[Source records]
┌──
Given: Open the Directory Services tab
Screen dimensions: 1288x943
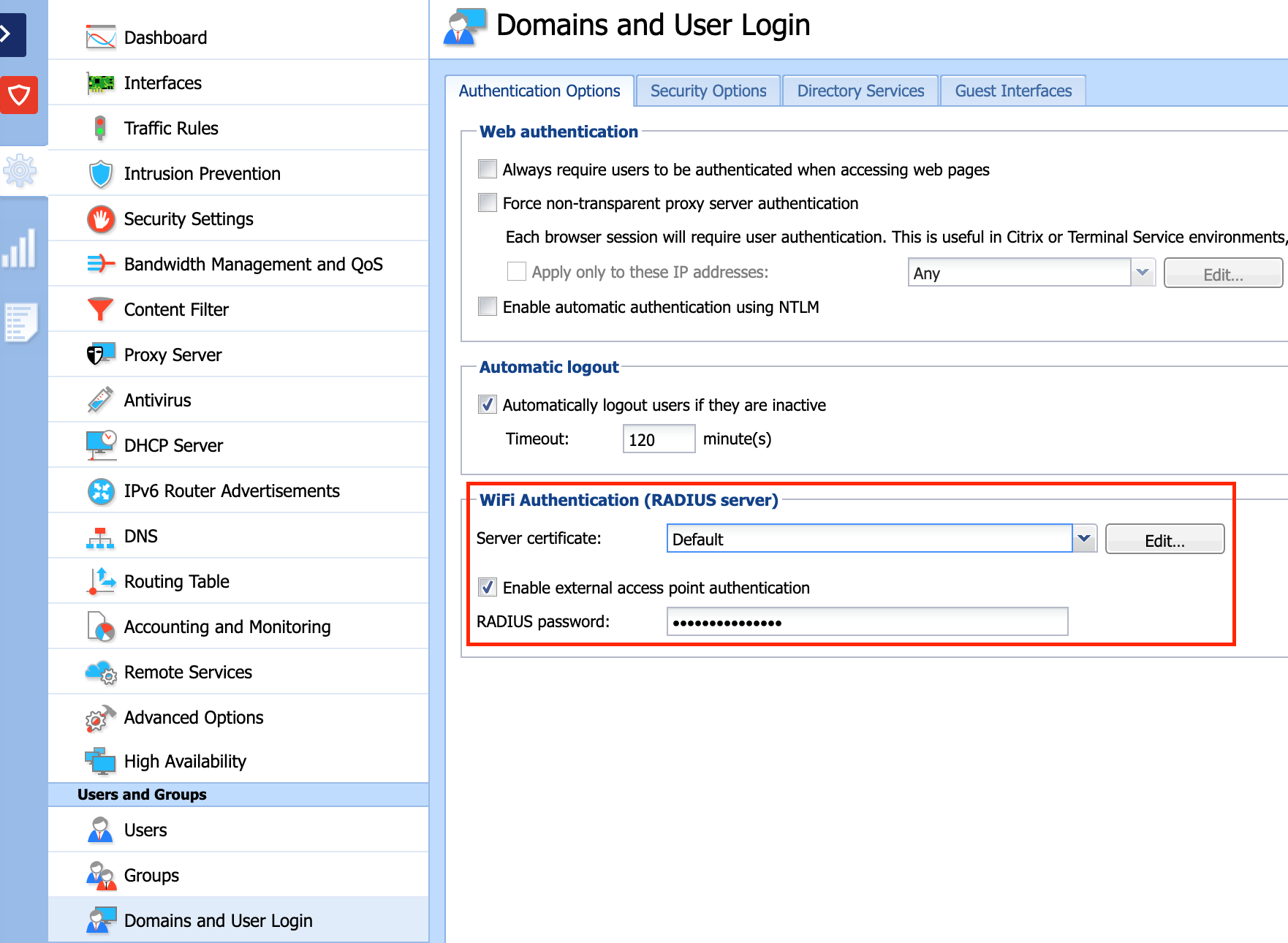Looking at the screenshot, I should [x=860, y=91].
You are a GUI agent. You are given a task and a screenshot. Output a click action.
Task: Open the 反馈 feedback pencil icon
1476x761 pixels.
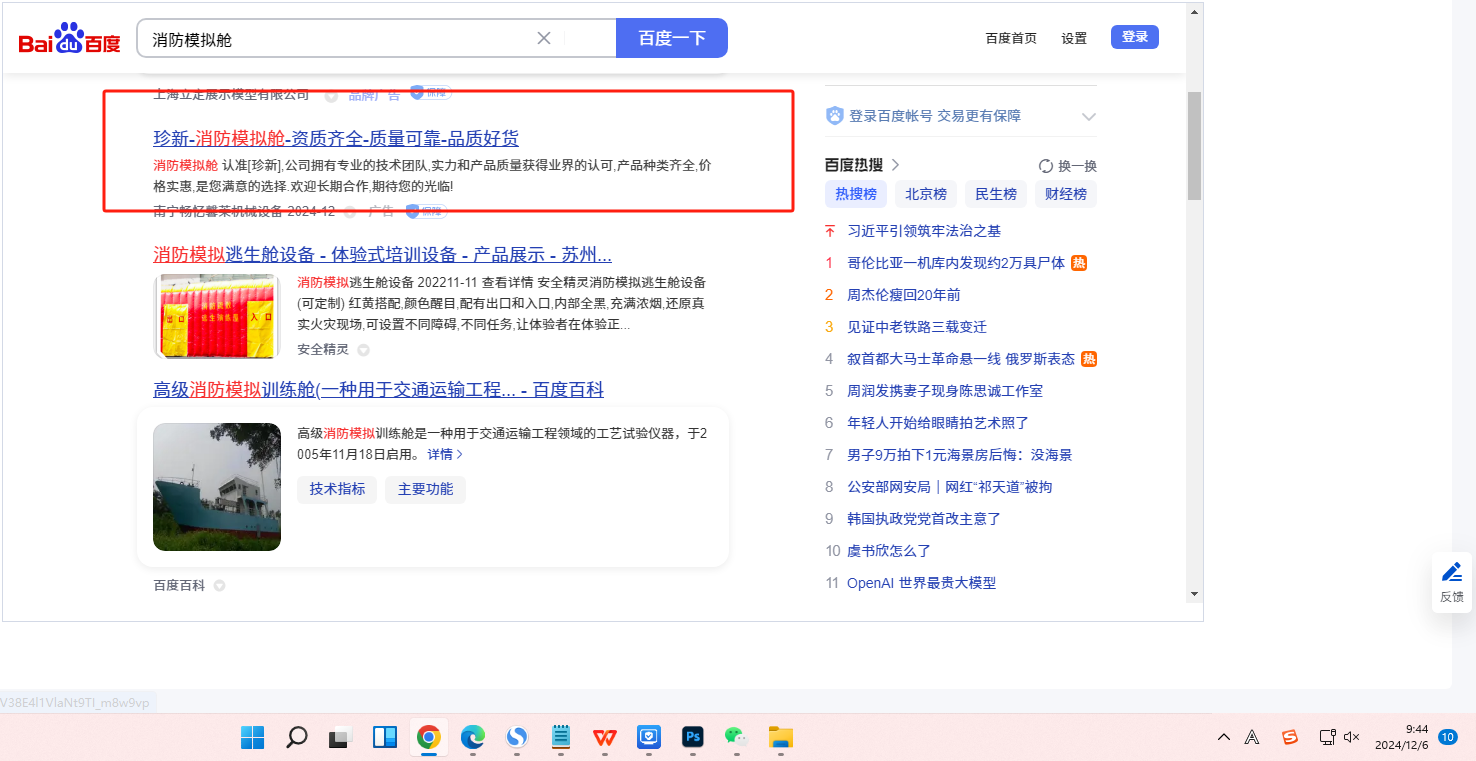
└──
From the entries above, work out the number of lines containing the string "Open" and give that number by itself.

2